The Man in the Iron Mask
King Louis XIV of France had a notorious prisoner with no name — and a mask covering his face. Some sources suggest he was forced to wear it. While the prisoner died and was buried at the Saint-Paul Cemetery in Paris in 1703, his secret identity gave rise to many theories, great stories, and works of art. In fact, his mask probably wasn’t made of iron at all, but became a popular myth thanks to the writings of Voltaire and Alexandre Dumas, History.com reports. Historians agree that the individual did exist.
He was probably wearing a black velvet mask to keep his identity a secret when he moved inside or outside the prison, according to National Geographic. Many claim that this man could have been anyone from a nobleman or a failed assassin, perhaps Louis XIV’s twin brother.
The Unknown Woman of the Seine
At the end of the 19th century, people found the body of an anonymous woman from the River Seine in France. They showed her at the Paris mortuary, hoping that someone would remember and recognize her, according to the BBC. And while no one recognized her, she caught the eye of a mortuary worker who had made a plaster mask of her face. The mask, which some refer to as
“Drowned Mona Lisa” or “L’Inconnue,” has become a cultural phenomenon that would inspire artists, poets, and fiction writers, as well as a particular toy maker.
Still doesn’t sound familiar? Here’s how you recognize her: a Norwegian toy manufacturer specializing in soft plastic created the first CPR mannequin— with an unknown woman’s face. The toy maker was inspired by the mask L’Inconnue hanging in his parents ‘ house. His creation has become the standard CPR dolls or the BBC’s “Rescue Annies.” A lot of people who know CPR don’t realize that the face of a safety doll belongs to a woman who drowned years before the existence of such techniques.
There are many still-unanswered questions about the assassination of President John F. Kennedy. That’s why the enigmatic identity of the woman who people call the “Babushka Lady” is so fascinating.
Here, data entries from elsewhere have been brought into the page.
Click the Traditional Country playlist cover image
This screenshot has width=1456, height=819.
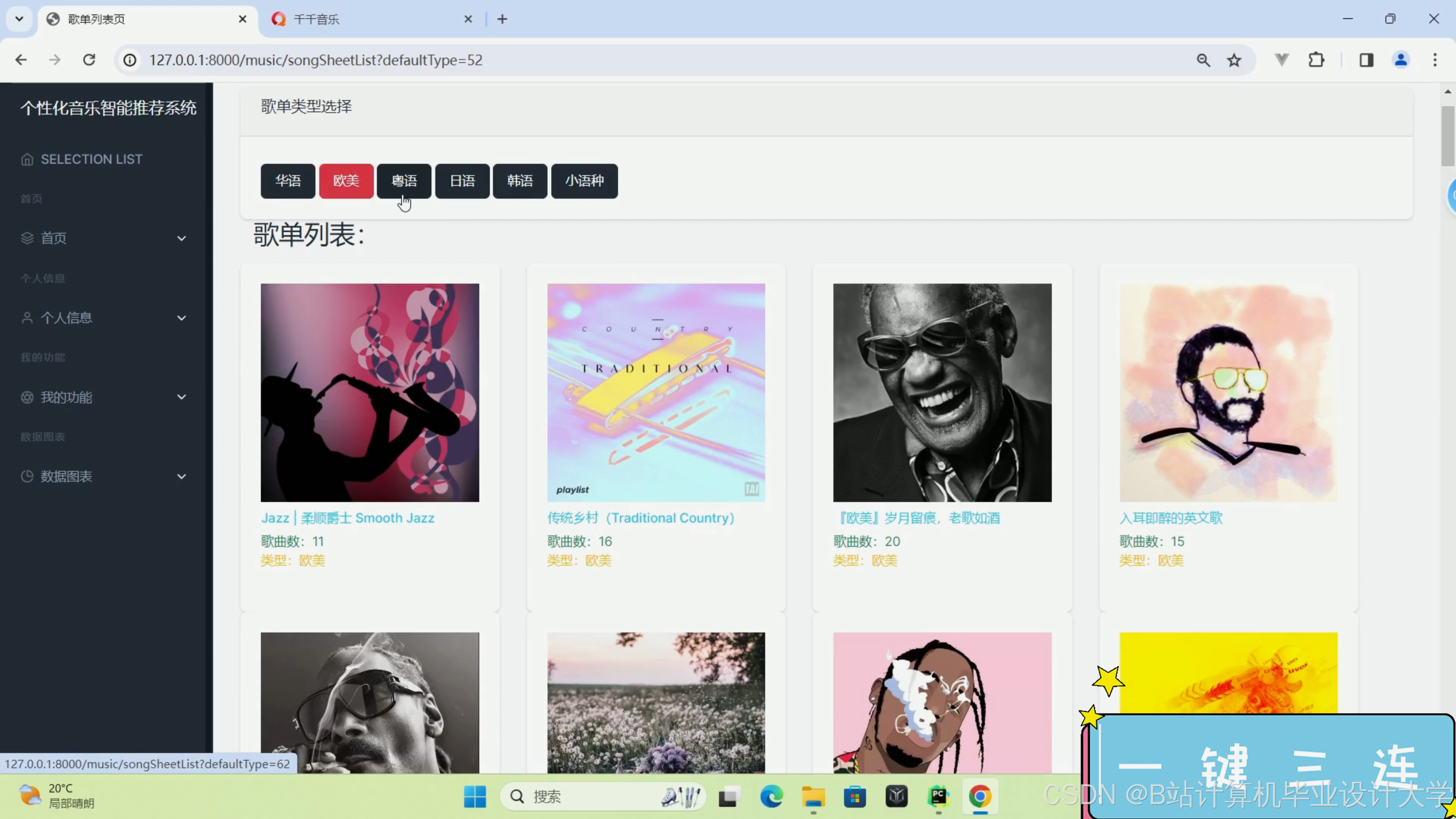(656, 392)
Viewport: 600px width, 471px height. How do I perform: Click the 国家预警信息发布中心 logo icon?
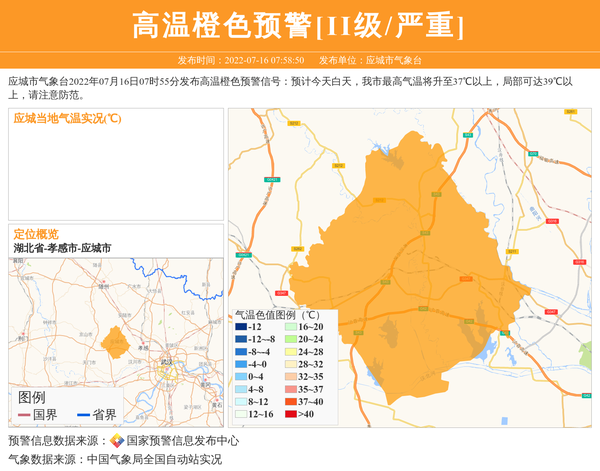point(117,441)
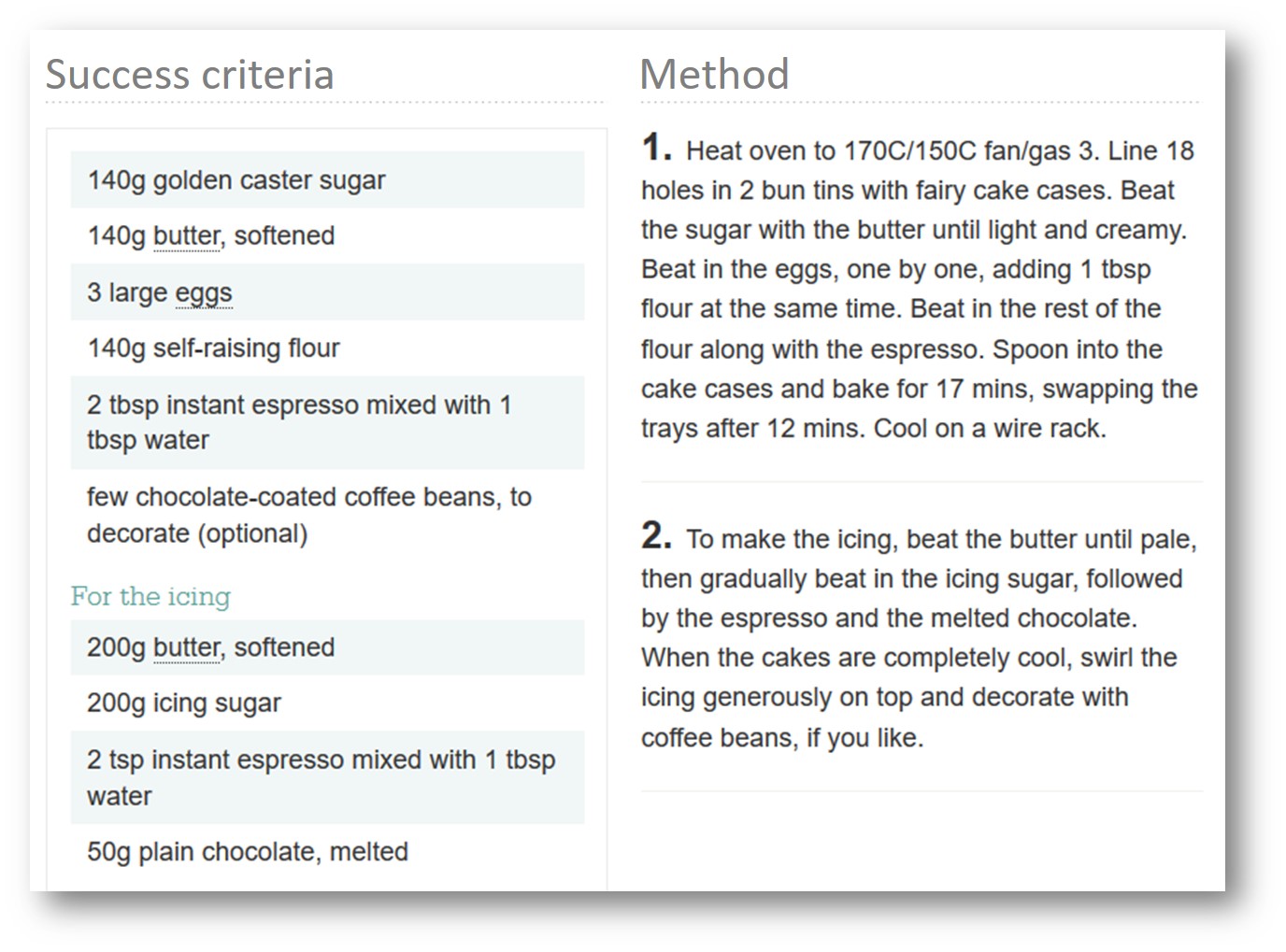Screen dimensions: 1286x952
Task: Click the bold step number 1
Action: tap(656, 148)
The woman seen wearing an overcoat and scarf, resembling a Russian babushka, is seen in documentary footage holding a camera while approaching the motorcade at the time of Kennedy’s assassination, History.com reports.
While there has been one unsubstantiated claim, the true identity of the woman remains unknown. Not only has she never been found, but any potential footage she might have from that day is also missing, Mental Floss reports.